_YOUR ASSIGNMENT_
Output exactly the lines below, starting with the line that has "Screen dimensions: 936x699" and going on through the line that has "Open the Strathcona-Model image thumbnail", both included, and no other lines.

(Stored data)
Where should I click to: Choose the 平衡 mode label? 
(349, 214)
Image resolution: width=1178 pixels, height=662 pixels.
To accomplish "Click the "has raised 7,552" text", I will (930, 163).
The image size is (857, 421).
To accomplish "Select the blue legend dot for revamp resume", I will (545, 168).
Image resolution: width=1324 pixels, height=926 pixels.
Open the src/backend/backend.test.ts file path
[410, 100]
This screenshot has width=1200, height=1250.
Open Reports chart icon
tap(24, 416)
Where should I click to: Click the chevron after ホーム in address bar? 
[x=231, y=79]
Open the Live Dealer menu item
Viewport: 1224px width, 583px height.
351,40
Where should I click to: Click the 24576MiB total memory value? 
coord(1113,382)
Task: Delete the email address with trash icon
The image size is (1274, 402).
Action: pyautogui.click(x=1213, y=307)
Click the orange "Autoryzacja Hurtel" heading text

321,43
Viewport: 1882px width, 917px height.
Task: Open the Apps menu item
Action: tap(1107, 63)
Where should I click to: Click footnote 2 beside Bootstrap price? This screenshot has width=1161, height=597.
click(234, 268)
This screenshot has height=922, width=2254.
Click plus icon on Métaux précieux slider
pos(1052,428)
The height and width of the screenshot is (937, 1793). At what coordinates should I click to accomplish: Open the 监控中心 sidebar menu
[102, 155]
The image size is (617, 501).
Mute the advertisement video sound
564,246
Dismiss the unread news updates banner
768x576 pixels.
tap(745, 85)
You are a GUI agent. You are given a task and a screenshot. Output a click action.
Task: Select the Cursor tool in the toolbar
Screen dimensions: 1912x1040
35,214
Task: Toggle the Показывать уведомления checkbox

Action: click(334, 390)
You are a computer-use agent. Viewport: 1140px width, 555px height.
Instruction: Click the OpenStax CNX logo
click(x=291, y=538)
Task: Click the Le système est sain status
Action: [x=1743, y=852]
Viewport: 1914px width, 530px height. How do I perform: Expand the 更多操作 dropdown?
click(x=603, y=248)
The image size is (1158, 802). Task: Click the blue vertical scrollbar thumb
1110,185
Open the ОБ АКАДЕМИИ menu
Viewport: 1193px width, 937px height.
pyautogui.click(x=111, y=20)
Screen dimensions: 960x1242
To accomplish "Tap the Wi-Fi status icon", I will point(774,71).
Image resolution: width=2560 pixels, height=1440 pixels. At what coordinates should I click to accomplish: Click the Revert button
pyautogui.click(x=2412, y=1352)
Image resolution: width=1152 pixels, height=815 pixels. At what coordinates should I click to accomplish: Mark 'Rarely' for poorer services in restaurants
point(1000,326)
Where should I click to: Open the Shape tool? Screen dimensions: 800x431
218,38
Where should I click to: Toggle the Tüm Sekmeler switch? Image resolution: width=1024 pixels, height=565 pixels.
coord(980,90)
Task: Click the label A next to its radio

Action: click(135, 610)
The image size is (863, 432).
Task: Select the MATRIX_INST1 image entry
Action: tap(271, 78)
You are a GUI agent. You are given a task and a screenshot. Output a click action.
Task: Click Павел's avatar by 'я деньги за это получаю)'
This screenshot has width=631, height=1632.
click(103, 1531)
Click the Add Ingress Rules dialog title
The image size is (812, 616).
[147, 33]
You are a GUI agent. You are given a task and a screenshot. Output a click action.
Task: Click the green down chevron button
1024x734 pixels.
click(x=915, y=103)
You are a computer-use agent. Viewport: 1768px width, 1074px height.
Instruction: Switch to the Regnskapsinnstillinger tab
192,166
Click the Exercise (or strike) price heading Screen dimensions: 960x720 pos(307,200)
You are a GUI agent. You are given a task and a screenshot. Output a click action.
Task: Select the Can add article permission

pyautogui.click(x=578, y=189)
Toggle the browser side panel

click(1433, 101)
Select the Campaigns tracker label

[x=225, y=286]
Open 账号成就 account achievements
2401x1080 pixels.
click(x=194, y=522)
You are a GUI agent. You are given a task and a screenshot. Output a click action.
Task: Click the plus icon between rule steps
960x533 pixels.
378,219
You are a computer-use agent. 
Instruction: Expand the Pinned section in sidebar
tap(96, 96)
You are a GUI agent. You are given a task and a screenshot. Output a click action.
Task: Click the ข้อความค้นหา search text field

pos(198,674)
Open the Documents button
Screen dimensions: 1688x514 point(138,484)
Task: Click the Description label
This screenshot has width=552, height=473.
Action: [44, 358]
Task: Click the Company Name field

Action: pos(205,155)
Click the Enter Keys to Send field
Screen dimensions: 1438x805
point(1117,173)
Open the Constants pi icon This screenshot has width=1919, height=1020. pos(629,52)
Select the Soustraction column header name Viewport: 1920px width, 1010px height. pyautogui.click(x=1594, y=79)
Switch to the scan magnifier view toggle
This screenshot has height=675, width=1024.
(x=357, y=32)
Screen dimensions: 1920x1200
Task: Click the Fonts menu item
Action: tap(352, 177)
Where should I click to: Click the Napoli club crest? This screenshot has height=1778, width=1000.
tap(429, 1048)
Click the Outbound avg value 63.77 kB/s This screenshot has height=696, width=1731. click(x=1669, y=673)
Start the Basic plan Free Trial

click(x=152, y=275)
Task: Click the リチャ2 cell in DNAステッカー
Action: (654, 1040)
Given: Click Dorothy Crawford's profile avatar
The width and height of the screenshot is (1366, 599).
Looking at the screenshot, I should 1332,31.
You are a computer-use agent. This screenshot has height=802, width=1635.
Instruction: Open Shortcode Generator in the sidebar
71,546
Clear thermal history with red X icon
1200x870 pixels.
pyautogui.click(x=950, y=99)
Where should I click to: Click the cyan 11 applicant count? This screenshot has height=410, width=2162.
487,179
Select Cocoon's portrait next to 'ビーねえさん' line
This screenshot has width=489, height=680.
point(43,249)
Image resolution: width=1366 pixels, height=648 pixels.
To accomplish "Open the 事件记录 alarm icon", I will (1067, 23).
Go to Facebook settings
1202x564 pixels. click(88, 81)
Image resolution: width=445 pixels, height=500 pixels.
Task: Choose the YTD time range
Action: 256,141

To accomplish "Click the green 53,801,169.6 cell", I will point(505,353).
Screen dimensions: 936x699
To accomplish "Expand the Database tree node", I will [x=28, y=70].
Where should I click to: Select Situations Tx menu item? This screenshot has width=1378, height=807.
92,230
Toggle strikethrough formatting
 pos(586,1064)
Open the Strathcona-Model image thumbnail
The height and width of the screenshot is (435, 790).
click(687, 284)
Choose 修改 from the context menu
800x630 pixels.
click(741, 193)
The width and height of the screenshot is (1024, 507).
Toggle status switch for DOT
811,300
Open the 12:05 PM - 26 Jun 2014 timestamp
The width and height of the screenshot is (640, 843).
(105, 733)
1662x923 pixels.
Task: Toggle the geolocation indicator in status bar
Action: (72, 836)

_SOLUTION TO THE EXERCISE_
Screen dimensions: 936x699
To accomplish "Expand the Database tree node", I will [x=28, y=70].
Where should I click to: Select Situations Tx menu item? This screenshot has width=1378, height=807.
92,230
Toggle strikethrough formatting
 pos(586,1064)
Open the Strathcona-Model image thumbnail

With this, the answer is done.